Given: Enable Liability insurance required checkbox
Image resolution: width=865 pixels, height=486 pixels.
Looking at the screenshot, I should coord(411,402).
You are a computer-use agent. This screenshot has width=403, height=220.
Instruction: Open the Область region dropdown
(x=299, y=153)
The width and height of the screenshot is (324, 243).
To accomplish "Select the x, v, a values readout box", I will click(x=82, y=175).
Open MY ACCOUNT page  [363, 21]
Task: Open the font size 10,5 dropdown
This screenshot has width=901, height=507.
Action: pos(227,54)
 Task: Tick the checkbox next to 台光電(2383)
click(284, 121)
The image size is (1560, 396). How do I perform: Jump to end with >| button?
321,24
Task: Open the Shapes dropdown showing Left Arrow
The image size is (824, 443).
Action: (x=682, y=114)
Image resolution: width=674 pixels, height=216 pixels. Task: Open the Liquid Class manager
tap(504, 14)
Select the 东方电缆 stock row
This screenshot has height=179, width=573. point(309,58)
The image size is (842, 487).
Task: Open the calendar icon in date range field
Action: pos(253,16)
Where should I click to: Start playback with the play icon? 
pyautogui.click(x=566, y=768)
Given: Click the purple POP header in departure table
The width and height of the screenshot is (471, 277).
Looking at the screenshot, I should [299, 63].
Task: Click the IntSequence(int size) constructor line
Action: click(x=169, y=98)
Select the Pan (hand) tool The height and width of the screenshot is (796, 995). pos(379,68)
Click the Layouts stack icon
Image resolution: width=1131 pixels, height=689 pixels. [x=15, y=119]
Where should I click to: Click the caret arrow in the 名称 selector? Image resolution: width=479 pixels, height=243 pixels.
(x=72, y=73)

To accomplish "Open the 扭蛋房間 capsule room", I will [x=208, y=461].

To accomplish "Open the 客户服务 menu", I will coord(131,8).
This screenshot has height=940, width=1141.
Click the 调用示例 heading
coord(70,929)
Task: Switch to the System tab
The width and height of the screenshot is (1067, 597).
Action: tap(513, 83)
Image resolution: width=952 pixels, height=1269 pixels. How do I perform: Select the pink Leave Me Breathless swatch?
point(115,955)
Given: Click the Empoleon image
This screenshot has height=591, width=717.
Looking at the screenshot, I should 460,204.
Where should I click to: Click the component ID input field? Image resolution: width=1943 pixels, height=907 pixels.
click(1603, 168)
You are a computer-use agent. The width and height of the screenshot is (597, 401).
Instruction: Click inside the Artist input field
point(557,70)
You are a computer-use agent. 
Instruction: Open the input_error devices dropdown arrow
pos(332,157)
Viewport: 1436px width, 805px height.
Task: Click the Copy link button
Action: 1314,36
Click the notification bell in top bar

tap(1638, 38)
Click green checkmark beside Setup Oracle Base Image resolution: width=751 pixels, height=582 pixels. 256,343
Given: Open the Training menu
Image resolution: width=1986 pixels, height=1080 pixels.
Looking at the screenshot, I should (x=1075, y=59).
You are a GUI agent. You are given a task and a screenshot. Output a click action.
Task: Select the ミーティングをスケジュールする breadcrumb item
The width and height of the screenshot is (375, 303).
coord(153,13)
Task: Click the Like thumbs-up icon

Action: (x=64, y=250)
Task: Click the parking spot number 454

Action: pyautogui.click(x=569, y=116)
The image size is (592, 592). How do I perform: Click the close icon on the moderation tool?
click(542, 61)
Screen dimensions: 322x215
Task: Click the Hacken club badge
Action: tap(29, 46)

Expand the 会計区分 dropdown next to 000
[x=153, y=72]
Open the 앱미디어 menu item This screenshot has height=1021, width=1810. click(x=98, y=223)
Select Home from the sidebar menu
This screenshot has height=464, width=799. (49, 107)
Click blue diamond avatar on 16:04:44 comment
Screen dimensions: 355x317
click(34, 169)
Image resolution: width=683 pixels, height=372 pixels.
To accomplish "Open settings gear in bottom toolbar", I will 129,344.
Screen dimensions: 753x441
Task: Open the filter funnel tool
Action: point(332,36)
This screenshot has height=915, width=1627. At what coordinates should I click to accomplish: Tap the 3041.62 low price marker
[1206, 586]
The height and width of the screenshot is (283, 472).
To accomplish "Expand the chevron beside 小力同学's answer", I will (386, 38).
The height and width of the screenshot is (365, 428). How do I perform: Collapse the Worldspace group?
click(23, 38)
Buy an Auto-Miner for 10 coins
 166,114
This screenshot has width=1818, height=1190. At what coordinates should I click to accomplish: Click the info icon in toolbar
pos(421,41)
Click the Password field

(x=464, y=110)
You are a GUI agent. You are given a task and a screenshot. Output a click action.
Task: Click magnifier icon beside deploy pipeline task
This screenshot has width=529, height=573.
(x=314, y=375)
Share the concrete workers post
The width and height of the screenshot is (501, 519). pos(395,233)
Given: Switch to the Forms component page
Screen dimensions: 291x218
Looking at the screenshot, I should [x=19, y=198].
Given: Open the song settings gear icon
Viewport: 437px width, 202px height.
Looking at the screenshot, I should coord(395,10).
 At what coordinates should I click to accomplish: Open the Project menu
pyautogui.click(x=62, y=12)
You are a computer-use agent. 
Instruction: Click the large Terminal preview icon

□ □ □

• _PROBLEM_:
Can you transcribe every one of the records above word for word, changing nothing?

• _RESULT_:
Given: Enable Liability insurance required checkbox
Image resolution: width=865 pixels, height=486 pixels.
Looking at the screenshot, I should coord(411,402).
You are a computer-use agent. This screenshot has width=403, height=220.
Instruction: Open the Область region dropdown
(x=299, y=153)
The width and height of the screenshot is (324, 243).
To accomplish "Select the x, v, a values readout box", I will click(x=82, y=175).
Open MY ACCOUNT page  [363, 21]
Task: Open the font size 10,5 dropdown
This screenshot has width=901, height=507.
Action: pos(227,54)
 Task: Tick the checkbox next to 台光電(2383)
click(284, 121)
The image size is (1560, 396). How do I perform: Jump to end with >| button?
321,24
Task: Open the Shapes dropdown showing Left Arrow
The image size is (824, 443).
Action: (x=682, y=114)
Image resolution: width=674 pixels, height=216 pixels. Task: Open the Liquid Class manager
tap(504, 14)
Select the 东方电缆 stock row
This screenshot has height=179, width=573. point(309,58)
The image size is (842, 487).
Task: Open the calendar icon in date range field
Action: pos(253,16)
Where should I click to: Start playback with the play icon? 
pyautogui.click(x=566, y=768)
Given: Click the purple POP header in departure table
The width and height of the screenshot is (471, 277).
Looking at the screenshot, I should [299, 63].
Task: Click the IntSequence(int size) constructor line
Action: click(x=169, y=98)
Select the Pan (hand) tool The height and width of the screenshot is (796, 995). pos(379,68)
Click the Layouts stack icon
Image resolution: width=1131 pixels, height=689 pixels. [x=15, y=119]
Where should I click to: Click the caret arrow in the 名称 selector? Image resolution: width=479 pixels, height=243 pixels.
(x=72, y=73)

To accomplish "Open the 扭蛋房間 capsule room", I will [x=208, y=461].

To accomplish "Open the 客户服务 menu", I will coord(131,8).
This screenshot has height=940, width=1141.
Click the 调用示例 heading
coord(70,929)
Task: Switch to the System tab
The width and height of the screenshot is (1067, 597).
Action: tap(513, 83)
Image resolution: width=952 pixels, height=1269 pixels. How do I perform: Select the pink Leave Me Breathless swatch?
point(115,955)
Given: Click the Empoleon image
This screenshot has height=591, width=717.
Looking at the screenshot, I should 460,204.
Where should I click to: Click the component ID input field? Image resolution: width=1943 pixels, height=907 pixels.
click(1603, 168)
You are a computer-use agent. The width and height of the screenshot is (597, 401).
Instruction: Click inside the Artist input field
point(557,70)
You are a computer-use agent. 
Instruction: Open the input_error devices dropdown arrow
pos(332,157)
Viewport: 1436px width, 805px height.
Task: Click the Copy link button
Action: 1314,36
Click the notification bell in top bar

tap(1638, 38)
Click green checkmark beside Setup Oracle Base Image resolution: width=751 pixels, height=582 pixels. 256,343
Given: Open the Training menu
Image resolution: width=1986 pixels, height=1080 pixels.
Looking at the screenshot, I should (x=1075, y=59).
You are a GUI agent. You are given a task and a screenshot. Output a click action.
Task: Select the ミーティングをスケジュールする breadcrumb item
The width and height of the screenshot is (375, 303).
coord(153,13)
Task: Click the Like thumbs-up icon

Action: (x=64, y=250)
Task: Click the parking spot number 454

Action: pyautogui.click(x=569, y=116)
The image size is (592, 592). How do I perform: Click the close icon on the moderation tool?
click(542, 61)
Screen dimensions: 322x215
Task: Click the Hacken club badge
Action: tap(29, 46)

Expand the 会計区分 dropdown next to 000
[x=153, y=72]
Open the 앱미디어 menu item This screenshot has height=1021, width=1810. click(x=98, y=223)
Select Home from the sidebar menu
This screenshot has height=464, width=799. (49, 107)
Click blue diamond avatar on 16:04:44 comment
Screen dimensions: 355x317
click(34, 169)
Image resolution: width=683 pixels, height=372 pixels.
To accomplish "Open settings gear in bottom toolbar", I will 129,344.
Screen dimensions: 753x441
Task: Open the filter funnel tool
Action: point(332,36)
This screenshot has height=915, width=1627. At what coordinates should I click to accomplish: Tap the 3041.62 low price marker
[1206, 586]
The height and width of the screenshot is (283, 472).
To accomplish "Expand the chevron beside 小力同学's answer", I will (386, 38).
The height and width of the screenshot is (365, 428). How do I perform: Collapse the Worldspace group?
click(23, 38)
Buy an Auto-Miner for 10 coins
 166,114
This screenshot has width=1818, height=1190. At what coordinates should I click to accomplish: Click the info icon in toolbar
pos(421,41)
Click the Password field

(x=464, y=110)
You are a GUI agent. You are given a task and a screenshot. Output a click action.
Task: Click magnifier icon beside deploy pipeline task
This screenshot has width=529, height=573.
(x=314, y=375)
Share the concrete workers post
The width and height of the screenshot is (501, 519). pos(395,233)
Given: Switch to the Forms component page
Screen dimensions: 291x218
Looking at the screenshot, I should [x=19, y=198].
Given: Open the song settings gear icon
Viewport: 437px width, 202px height.
Looking at the screenshot, I should coord(395,10).
 At what coordinates should I click to accomplish: Open the Project menu
pyautogui.click(x=62, y=12)
You are a computer-use agent. 
Instruction: Click the large Terminal preview icon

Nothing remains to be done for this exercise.